SELECT name, SUM(number) as total
FROM `bigquery-public-data.usa_names.usa_1910_2013`
WHERE state = 'TX'
GROUP BY name
ORDER BY total DESC
LIMIT 10
"""

# Fetch DataFrame using the storage client (fast)
df = client.query(query).to_dataframe(bqstorage_client=bq_storage_client)

In [4]:
df.head()

Unnamed: 0,name,total
0,James,272793
1,John,235139
2,Michael,225320
3,Robert,220399
4,David,219028


# Write to Big Query 

Data sets operate as a large container for data. Within each data set there will be multiple SQL tables. These tables will be used to store the data and generate Looker dashboard. These table are highly optimized for large data sets and increase the speed of data visualizations compared to other options, like google sheets.

In [5]:
datasets = list(client.list_datasets())

In [6]:
if datasets:
    print("Datasets in project:")
    for dataset in datasets:
        print(dataset.dataset_id)
else:
    print("No datasets found.")


# function to see if table already exists in big query data set
def table_exists(client, full_table_id):
    try:
        client.get_table(full_table_id)
        return True
    except NotFound:
        return False

Datasets in project:
portfolio1


In [7]:
df.columns = df.columns.str.lower().str.strip().str.replace(r"[^\w]+","_", regex=True)

In [8]:
job_config = bigquery.LoadJobConfig(write_disposition=bigquery.WriteDisposition.WRITE_TRUNCATE,
                                    autodetect=True)

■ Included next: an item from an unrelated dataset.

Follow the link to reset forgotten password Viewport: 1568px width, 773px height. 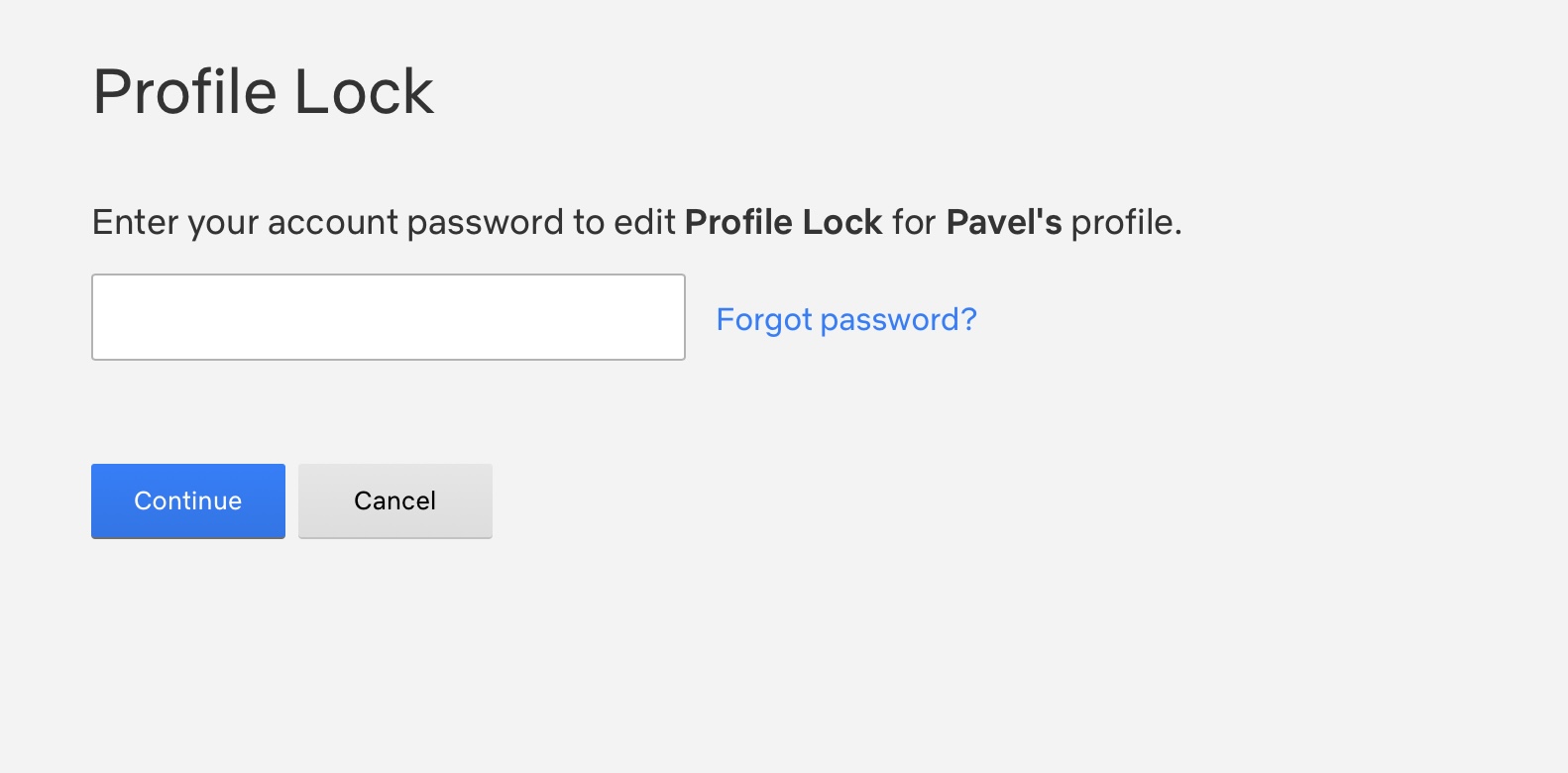tap(845, 319)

full_table_id = f"{credentials.project_id}.portfolio1.sample_data"

if table_exists(client, full_table_id):
    print(f"Table {full_table_id} already exists.")
    print("Overwriting existing table...")
else:
    print("Creating new table...")

load_job = client.load_table_from_dataframe(df, full_table_id, job_config=job_config)
load_job.result()

Table portfolio2026-485323.portfolio1.sample_data already exists.
Overwriting existing table...


LoadJob<project=portfolio2026-485323, location=US, id=ba32ef7e-584f-4f83-92a7-196752dca94e>